▶ **About this task**
Write down exactly the line where "Click the left navigation arrow near Edit" occurs and every line that follows it through the end of the material below; include nothing else.

▶ **Information given**
-*-

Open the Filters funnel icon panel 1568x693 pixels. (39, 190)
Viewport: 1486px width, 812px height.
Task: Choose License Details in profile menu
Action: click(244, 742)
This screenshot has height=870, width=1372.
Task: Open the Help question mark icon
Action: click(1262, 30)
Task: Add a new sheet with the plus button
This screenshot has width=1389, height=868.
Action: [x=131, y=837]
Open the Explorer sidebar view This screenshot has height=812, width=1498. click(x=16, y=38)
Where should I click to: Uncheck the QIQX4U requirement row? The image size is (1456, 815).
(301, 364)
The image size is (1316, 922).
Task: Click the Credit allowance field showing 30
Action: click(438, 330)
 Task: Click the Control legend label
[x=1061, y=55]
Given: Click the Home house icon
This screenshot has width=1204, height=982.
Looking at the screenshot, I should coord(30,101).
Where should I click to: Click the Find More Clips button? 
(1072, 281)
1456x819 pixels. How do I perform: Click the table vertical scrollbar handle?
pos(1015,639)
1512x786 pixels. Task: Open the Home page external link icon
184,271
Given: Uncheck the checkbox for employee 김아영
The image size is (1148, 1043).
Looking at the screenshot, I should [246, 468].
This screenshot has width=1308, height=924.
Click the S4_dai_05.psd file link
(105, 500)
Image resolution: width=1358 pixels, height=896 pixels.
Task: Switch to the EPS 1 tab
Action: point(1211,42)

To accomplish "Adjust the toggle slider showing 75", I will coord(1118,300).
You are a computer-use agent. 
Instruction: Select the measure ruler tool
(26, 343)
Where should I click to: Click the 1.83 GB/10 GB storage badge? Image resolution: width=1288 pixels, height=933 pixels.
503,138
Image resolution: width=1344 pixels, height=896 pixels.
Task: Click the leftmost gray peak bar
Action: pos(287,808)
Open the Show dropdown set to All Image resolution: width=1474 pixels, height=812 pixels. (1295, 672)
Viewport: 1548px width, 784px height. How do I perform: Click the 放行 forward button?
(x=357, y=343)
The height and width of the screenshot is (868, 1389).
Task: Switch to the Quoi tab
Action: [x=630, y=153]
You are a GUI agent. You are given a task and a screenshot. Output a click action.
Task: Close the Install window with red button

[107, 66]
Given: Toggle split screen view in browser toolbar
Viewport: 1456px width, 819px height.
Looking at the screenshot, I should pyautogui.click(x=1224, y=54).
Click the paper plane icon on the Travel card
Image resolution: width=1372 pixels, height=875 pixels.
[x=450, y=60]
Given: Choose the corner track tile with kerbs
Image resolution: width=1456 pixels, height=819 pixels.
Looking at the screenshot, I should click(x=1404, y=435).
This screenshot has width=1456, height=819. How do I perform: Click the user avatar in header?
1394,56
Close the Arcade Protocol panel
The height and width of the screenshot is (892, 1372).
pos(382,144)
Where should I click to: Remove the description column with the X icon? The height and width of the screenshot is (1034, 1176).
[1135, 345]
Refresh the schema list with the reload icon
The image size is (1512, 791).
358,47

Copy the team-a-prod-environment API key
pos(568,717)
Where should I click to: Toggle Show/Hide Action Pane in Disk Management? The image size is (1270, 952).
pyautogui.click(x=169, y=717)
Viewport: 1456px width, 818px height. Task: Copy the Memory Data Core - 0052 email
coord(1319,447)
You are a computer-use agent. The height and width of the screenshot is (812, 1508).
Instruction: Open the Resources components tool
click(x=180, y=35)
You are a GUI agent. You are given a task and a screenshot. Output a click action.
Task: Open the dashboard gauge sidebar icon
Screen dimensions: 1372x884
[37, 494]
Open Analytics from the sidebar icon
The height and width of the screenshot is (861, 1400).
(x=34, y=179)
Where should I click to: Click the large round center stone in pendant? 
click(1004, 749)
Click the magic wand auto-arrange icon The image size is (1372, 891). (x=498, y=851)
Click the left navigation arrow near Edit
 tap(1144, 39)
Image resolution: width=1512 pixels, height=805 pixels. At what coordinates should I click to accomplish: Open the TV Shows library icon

-*-

▶ **Your response**
Click the left navigation arrow near Edit
 tap(1144, 39)
Image resolution: width=1512 pixels, height=805 pixels. At what coordinates should I click to accomplish: Open the TV Shows library icon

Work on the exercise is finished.